■ **Work request**: Would you copy every line of the listing below that includes the word "save"?

Start of Records

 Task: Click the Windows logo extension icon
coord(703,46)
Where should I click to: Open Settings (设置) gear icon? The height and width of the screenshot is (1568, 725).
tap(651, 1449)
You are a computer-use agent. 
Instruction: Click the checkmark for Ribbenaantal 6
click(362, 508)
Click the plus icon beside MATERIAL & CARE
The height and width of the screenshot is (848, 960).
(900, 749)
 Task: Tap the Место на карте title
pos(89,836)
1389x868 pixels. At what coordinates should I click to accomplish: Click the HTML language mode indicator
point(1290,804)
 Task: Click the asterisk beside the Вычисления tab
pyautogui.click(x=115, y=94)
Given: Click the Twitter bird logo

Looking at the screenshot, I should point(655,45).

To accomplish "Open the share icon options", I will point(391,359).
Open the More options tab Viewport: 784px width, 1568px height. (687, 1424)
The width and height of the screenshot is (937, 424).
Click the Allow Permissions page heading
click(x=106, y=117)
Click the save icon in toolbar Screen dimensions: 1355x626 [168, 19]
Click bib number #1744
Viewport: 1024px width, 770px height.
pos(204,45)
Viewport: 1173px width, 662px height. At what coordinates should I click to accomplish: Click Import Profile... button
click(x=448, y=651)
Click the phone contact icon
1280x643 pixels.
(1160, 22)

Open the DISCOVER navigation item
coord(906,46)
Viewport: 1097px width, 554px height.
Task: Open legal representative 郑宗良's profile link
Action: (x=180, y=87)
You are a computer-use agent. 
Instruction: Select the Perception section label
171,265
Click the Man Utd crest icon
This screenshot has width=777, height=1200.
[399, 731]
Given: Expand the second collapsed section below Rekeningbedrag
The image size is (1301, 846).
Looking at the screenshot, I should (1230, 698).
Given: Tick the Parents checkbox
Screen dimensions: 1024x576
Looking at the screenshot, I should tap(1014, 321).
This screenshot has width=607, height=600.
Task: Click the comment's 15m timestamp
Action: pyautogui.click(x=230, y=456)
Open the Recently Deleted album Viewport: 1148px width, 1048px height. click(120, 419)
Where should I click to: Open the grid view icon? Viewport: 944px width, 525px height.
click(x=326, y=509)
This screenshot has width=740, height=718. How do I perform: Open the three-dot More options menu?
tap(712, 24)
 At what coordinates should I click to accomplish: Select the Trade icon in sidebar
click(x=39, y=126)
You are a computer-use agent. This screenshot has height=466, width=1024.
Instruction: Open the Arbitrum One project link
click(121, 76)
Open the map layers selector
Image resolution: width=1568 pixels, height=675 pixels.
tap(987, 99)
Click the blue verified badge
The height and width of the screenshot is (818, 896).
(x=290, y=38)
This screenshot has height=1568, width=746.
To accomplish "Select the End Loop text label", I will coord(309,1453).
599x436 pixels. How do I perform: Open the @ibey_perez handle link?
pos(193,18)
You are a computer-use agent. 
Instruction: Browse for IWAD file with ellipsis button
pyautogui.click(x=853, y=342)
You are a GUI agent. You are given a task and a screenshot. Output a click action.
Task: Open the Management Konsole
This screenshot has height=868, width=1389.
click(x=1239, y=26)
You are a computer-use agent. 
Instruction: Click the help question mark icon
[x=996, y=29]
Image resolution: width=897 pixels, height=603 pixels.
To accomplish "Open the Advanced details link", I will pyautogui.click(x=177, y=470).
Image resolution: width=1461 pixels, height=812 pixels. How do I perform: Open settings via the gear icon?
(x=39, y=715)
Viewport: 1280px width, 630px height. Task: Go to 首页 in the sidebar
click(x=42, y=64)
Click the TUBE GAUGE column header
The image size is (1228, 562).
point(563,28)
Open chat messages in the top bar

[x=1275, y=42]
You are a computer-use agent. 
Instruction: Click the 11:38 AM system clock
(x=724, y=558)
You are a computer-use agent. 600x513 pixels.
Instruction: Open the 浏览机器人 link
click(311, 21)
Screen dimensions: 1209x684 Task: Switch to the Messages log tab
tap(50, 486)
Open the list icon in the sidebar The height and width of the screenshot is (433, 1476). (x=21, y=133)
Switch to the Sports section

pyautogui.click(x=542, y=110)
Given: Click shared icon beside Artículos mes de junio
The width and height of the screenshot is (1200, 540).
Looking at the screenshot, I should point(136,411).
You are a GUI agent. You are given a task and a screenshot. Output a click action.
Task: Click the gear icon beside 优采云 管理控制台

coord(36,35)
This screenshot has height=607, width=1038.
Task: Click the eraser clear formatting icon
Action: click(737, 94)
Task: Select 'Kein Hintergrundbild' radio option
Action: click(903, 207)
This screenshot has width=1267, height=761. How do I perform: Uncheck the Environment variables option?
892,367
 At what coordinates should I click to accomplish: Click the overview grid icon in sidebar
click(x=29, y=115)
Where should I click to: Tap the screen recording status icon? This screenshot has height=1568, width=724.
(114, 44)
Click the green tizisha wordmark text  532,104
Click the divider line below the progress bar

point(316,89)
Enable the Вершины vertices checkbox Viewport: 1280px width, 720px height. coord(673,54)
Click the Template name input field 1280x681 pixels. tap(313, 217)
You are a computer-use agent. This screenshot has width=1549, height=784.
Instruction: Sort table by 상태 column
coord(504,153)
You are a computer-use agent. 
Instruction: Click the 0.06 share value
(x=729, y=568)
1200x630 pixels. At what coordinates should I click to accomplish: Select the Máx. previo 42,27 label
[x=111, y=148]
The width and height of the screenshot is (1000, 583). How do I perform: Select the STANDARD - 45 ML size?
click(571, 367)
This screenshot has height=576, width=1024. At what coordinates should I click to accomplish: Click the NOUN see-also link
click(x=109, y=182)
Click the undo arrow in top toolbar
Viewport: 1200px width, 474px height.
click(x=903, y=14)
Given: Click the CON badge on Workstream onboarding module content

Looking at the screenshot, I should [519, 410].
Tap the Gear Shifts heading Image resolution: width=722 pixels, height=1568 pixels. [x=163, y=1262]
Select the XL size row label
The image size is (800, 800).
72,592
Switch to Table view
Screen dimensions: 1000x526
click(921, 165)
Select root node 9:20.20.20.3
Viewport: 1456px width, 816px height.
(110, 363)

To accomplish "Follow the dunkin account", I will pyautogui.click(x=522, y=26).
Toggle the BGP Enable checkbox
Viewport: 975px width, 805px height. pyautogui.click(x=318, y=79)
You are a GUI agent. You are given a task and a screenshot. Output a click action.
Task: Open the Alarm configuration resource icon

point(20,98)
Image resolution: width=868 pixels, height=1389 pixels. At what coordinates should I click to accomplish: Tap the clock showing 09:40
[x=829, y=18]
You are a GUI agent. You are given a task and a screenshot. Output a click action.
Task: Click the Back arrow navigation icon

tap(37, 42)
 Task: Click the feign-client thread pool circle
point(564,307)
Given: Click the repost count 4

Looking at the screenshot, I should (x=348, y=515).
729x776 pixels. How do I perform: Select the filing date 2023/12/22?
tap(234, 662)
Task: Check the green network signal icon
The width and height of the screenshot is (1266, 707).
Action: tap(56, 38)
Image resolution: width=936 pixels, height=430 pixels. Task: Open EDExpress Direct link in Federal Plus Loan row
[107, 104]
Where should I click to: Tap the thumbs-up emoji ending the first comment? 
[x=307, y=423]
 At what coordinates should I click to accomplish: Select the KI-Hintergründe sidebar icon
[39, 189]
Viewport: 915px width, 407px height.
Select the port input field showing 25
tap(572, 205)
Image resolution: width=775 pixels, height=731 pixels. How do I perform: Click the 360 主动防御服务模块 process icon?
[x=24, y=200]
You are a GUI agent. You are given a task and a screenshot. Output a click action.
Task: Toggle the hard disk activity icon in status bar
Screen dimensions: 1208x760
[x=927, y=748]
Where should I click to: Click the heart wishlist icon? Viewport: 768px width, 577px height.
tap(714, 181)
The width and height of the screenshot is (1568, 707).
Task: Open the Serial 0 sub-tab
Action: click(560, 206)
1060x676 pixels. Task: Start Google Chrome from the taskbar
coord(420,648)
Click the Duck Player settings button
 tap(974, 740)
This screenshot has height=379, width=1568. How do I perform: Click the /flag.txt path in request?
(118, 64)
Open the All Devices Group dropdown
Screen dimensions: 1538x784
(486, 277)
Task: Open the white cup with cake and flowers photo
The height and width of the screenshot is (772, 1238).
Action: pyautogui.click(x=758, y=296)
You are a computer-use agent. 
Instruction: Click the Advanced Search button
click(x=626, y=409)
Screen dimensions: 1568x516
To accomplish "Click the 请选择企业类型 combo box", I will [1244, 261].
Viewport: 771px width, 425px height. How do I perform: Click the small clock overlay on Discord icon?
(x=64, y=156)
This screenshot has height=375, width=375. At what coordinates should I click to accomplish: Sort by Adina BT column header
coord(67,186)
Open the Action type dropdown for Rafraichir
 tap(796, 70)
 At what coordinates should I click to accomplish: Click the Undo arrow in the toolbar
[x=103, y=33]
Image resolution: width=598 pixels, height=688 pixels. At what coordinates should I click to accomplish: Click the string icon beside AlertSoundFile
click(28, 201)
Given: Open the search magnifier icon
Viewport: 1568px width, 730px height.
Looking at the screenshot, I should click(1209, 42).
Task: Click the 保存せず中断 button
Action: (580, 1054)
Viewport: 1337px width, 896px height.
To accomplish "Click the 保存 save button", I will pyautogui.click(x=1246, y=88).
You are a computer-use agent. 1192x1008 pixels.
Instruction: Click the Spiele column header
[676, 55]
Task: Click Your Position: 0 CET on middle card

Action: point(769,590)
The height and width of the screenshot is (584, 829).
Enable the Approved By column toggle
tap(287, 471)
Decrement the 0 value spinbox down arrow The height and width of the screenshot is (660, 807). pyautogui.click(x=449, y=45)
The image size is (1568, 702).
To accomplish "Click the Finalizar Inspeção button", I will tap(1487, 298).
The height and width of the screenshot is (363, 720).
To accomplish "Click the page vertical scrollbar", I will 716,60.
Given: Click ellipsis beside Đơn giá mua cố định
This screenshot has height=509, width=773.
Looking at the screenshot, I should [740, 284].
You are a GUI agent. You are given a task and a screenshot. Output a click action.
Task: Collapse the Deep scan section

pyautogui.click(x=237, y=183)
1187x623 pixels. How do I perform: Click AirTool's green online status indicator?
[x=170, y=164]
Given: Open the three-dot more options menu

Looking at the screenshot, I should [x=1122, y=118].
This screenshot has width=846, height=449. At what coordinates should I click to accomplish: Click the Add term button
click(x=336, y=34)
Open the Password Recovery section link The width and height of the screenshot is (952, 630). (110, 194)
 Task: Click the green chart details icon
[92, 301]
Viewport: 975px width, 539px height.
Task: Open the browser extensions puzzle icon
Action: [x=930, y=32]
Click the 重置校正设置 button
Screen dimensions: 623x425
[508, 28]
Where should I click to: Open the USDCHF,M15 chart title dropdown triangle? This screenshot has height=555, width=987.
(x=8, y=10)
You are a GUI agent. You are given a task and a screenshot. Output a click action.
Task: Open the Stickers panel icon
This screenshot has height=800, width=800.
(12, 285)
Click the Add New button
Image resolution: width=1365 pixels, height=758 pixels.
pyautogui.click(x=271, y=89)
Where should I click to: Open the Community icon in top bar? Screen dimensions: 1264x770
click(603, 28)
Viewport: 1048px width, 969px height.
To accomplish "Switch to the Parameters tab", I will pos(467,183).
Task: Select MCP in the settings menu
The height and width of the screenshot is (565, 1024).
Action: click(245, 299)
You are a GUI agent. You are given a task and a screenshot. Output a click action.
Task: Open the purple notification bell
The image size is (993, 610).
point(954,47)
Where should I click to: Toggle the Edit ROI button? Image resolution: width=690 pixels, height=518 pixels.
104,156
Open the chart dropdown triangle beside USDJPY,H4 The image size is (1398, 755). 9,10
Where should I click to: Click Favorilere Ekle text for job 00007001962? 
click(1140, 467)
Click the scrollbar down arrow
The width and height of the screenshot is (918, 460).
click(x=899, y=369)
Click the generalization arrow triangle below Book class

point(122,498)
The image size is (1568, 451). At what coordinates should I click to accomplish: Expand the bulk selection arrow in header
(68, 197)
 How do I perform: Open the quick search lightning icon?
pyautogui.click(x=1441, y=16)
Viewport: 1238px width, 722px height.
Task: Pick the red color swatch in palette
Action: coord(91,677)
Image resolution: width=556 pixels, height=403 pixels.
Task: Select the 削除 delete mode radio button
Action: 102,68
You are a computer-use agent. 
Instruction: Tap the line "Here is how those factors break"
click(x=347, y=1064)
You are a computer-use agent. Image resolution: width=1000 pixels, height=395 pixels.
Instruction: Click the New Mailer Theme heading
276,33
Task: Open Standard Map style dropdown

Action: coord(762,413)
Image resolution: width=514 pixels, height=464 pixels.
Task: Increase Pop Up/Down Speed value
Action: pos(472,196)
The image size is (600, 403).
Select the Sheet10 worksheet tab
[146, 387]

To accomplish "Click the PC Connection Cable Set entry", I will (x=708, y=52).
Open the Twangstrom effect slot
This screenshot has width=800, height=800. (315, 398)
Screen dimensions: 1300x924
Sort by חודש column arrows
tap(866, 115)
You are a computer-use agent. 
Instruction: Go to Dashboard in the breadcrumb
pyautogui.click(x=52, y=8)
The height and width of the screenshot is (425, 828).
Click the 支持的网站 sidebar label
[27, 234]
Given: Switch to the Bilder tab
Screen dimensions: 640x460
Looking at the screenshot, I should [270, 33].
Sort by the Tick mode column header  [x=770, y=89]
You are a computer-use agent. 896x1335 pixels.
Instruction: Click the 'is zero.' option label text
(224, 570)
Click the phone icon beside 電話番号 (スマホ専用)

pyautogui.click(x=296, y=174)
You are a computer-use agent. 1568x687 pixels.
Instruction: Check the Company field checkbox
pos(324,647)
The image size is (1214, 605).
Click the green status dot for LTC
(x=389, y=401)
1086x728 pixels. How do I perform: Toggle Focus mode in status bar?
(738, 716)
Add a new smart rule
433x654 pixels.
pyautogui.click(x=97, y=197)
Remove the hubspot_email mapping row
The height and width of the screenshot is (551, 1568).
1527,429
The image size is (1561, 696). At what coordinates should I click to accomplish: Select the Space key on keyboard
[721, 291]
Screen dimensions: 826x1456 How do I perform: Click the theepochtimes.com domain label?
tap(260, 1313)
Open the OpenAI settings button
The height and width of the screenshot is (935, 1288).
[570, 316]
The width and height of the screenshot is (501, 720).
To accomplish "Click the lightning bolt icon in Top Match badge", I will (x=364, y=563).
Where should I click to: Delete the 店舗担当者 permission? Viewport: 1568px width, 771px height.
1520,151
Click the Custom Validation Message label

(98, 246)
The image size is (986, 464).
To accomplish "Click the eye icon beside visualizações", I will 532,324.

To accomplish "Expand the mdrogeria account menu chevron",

End of Records

■ **Final answer**:
Click the save icon in toolbar Screen dimensions: 1355x626 [168, 19]
To accomplish "Click the 保存 save button", I will pyautogui.click(x=1246, y=88).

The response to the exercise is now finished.